Lex Fridman Podcast
#490 – State of AI in 2026: LLMs, Coding, Scaling Laws, China, Agents, GPUs, AGI
with Sebastian Raschka & Nathan Lambert
1 Feb 2026
18 min read
2h 5m
TL;DR
The AI landscape in early 2026 is defined by intense competition between US closed-weight models (OpenAI, Google, Anthropic) and Chinese open-weight alternatives (DeepSeek, Qwen, MiniMax), with no clear winner emerging. While US models currently maintain superior intelligence and speed advantages, Chinese open models are proliferating rapidly and gaining influence through accessibility, forcing differentiation through infrastructure, organizational culture, and specialized capabilities like coding and long-context retrieval.

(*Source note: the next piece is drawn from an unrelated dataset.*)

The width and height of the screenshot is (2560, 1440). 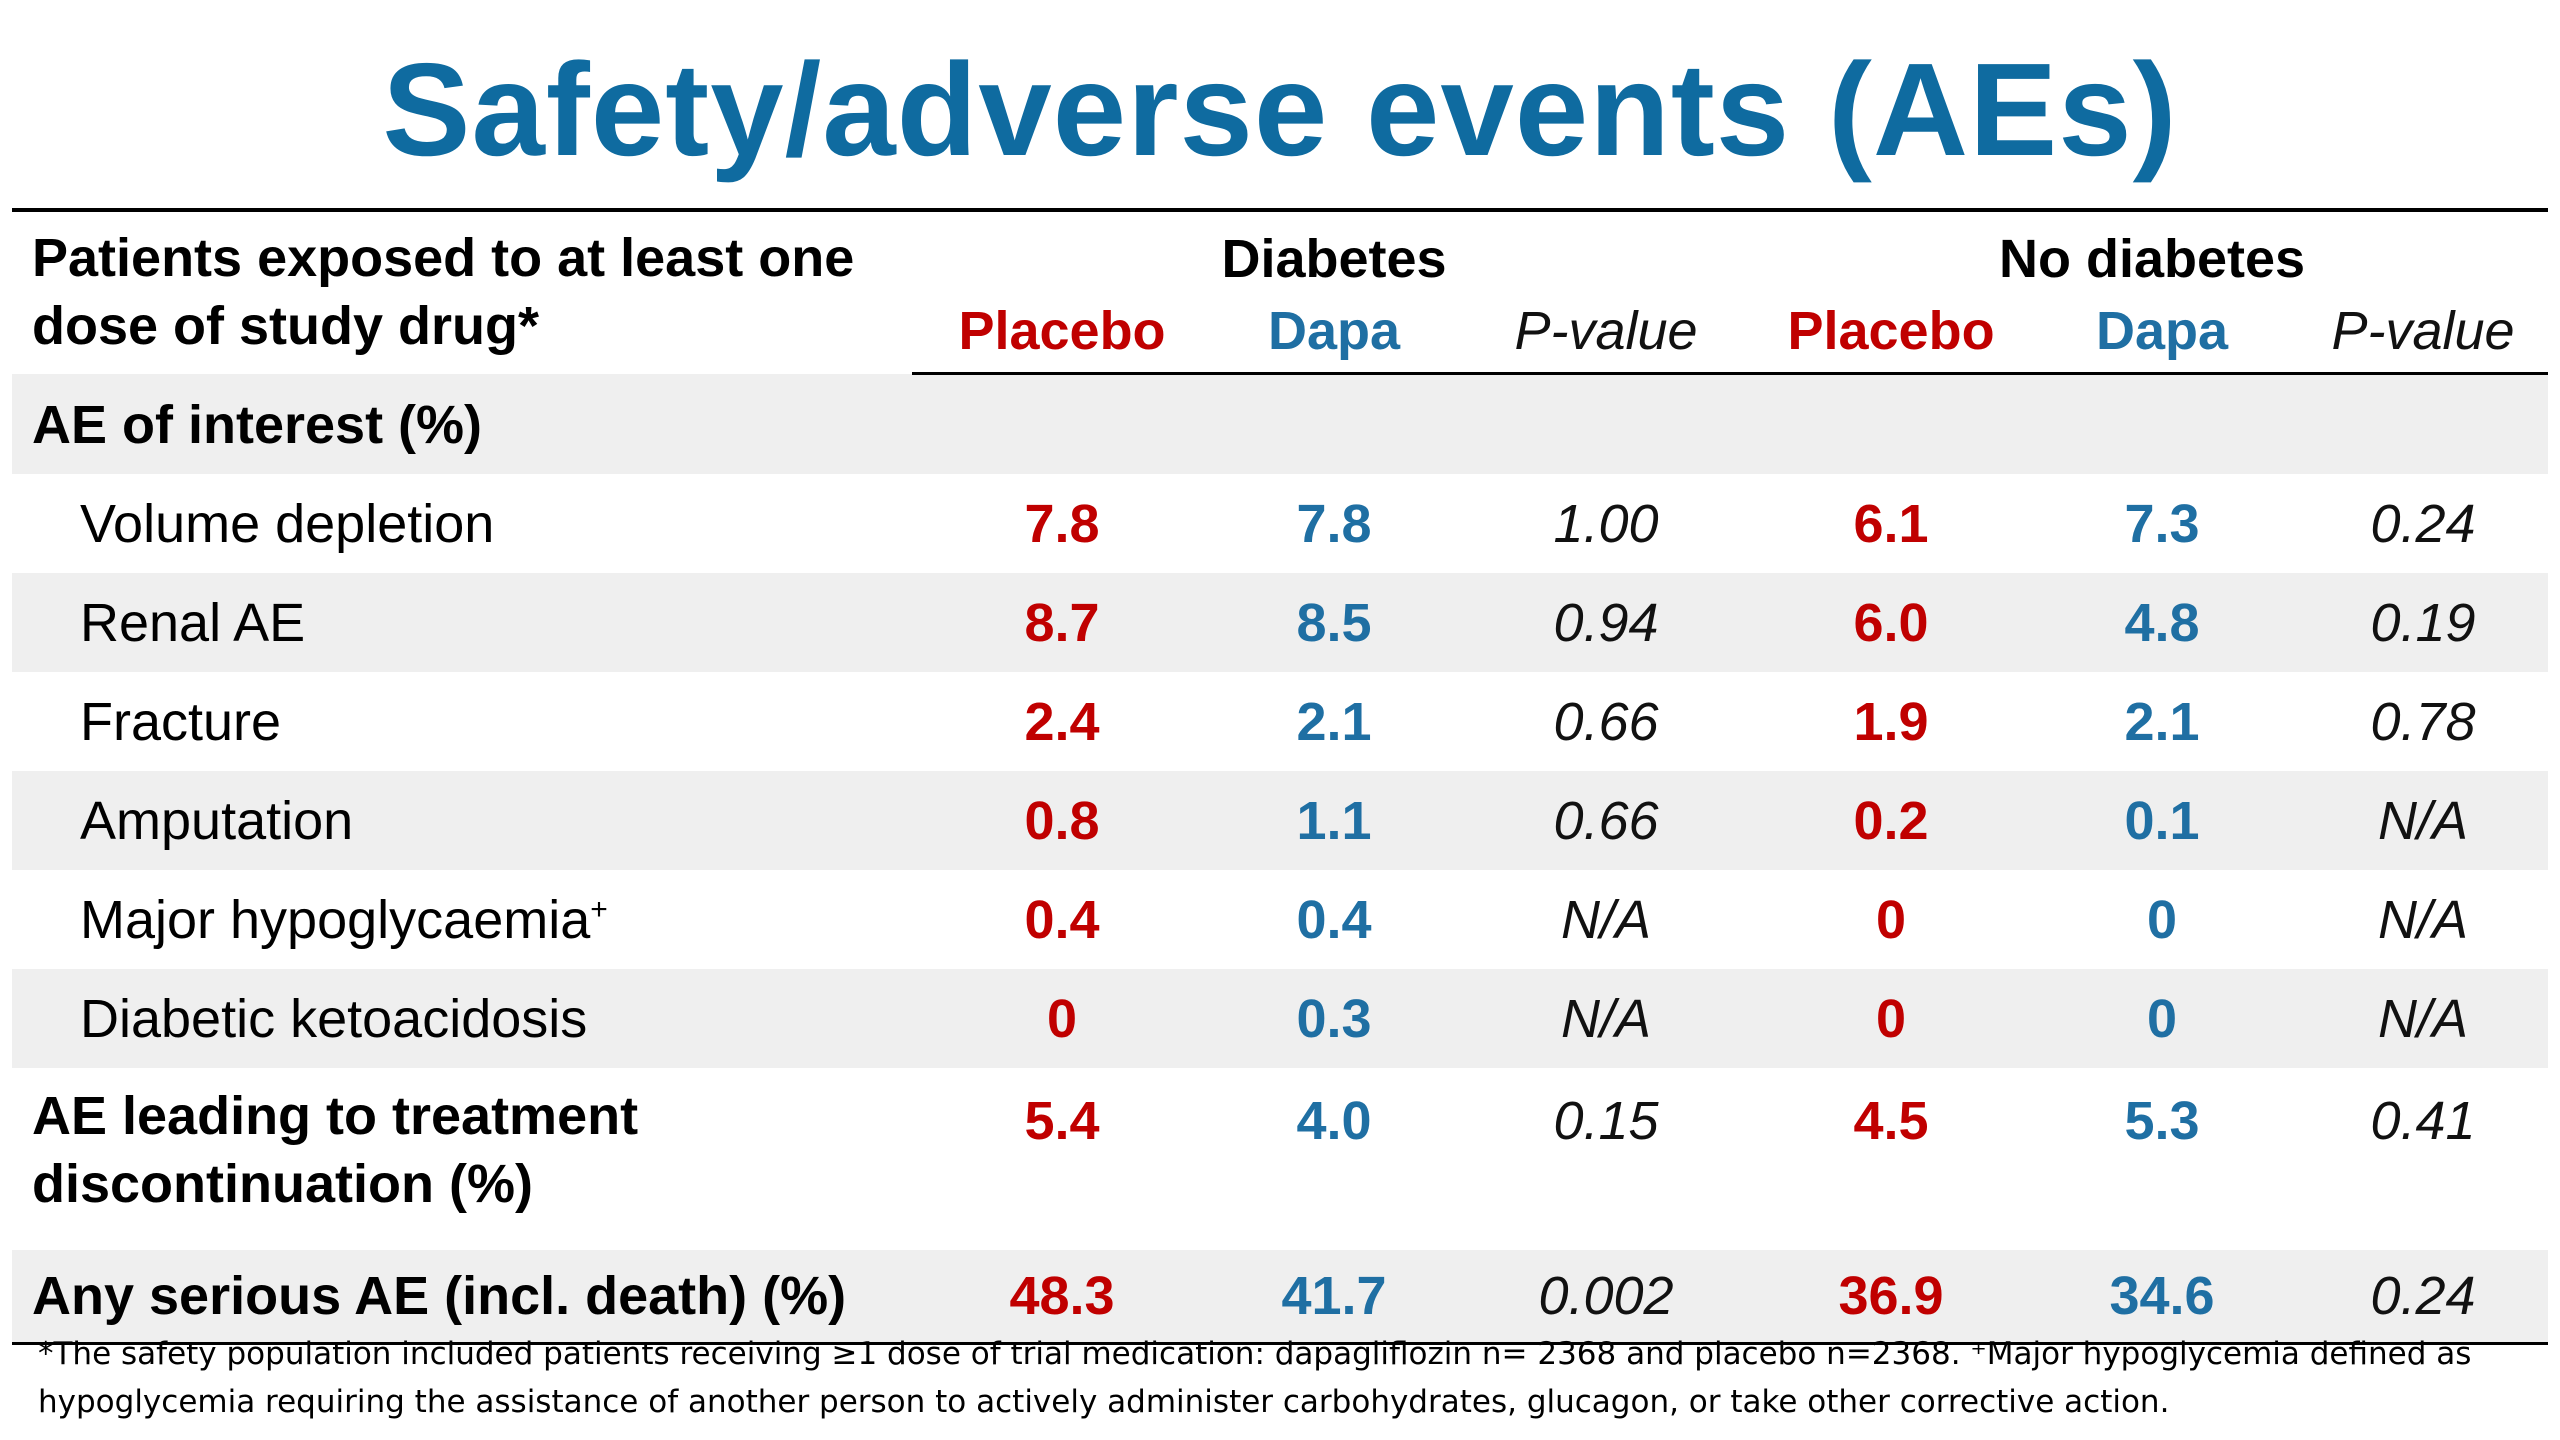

Sebastian Raschka is a machine learning researcher and author of "Build a Large Language Model from Scratch" and "Build a Reasoning Model from Scratch." Nathan Lambert is the post-training lead at the Allen Institute for AI and author of the definitive book on Reinforcement Learning from Human Feedback. Both are widely respected researchers, engineers, educators, and influential voices on AI development and open-weight models.
Takeaways
1
Infrastructure & resources trump proprietary tech The fastest innovation spreads across labs as researchers move jobs, making technical ideas non-proprietary. Winners will be determined by GPU access, data center scale, and training budgets rather than algorithm secrecy. Google's vertical integration (TPUs, custom chips) and OpenAI's research velocity give them structural advantages unrelated to secret sauce.
2
Chinese open models reshape competitive dynamics DeepSeek's 2025 breakthrough catalyzed a wave of open-weight releases from Qwen, MiniMax, and Kimi that now threaten US API monetization. While US closed-weight models maintain intelligence/speed advantages today, Chinese firms are building influence internationally and challenging the assumption that AI users will pay subscription fees—a shift particularly significant outside North America.
3
Tool use unlocks the next LLM reliability frontier gpt-oss-120b and similar models trained with web search and code execution capabilities represent a paradigm shift beyond pure memorization. Rather than solving hallucinations through scaling, tool-augmented LLMs can ground answers in real-time data and computation, fundamentally changing how users interact with models and what reliability means.